According to a recent study led by Gregory M. Zimmerman of the School of Criminology and Criminal Justice at Northeastern University in Massachusetts, violence does indeed discriminate. Zimmerman was prompted to gauge exposure to violence among the black and Hispanic populations, compared to the levels of exposure to violence among white people. He was interested in the compounding negative effect that violence and its risk factors have on youth. It has been well established that adolescents and young adults who are raised in socioeconomically disadvantaged communities are more likely to be exposed to violence than their more economically privileged peers. Forms of violence include assault, bullying, sexual assault, and homicide. This chronic violence can lead to various forms of psychological problems for these youths, including substance misuse, risky sexual behavior, depression, anxiety, post-traumatic stress, sleep problems, developmental delays, and aggressive or violent behavior. In addition, these disadvantaged youths are less likely to have the means for or access to mental health or physical health services. Therefore, it is imperative that accurate risk ratios be compiled in order to prompt immediate attention to this negative cycle of violence.
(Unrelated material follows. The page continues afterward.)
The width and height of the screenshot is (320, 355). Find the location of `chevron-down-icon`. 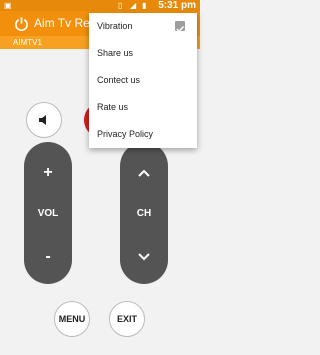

Zimmerman assessed over 2,300 young adults from 80 urban neighborhoods and found that the compared to white participants, Hispanic youth had a 74% higher chance of being exposed to violence and black participants had 112% increased risk of exposure to violence. These numbers are startlingly high, but are not surprising to Zimmerman. He hopes that these results underscore the need for targeted programs designed to address the numerous social and mental health needs of children being raised in poverty, and especially minority children at risk for negative developmental outcomes as a result of witnessing violent acts. More specifically, Zimmerman believes that increasing services directed toward meeting the needs of at-risk youth in disadvantaged communities can prevent the outcomes outlined here. Additionally, advancing research in this area can also reveal other factors that impact these highly disproportionate risk rates. “In turn,” added Zimmerman, “Understanding the ways in which social conditions and exposure to violence co-vary could aid in the design of individual- and community-specific interventions that have the highest potential for success.”
Zimmerman, Gregory M., and Steven F. Messner. Individual, family background, and contextual explanations of racial and ethnic disparities in youths’ exposure to violence. American Journal of Public Health 103.3 (2013): 435-42. Print.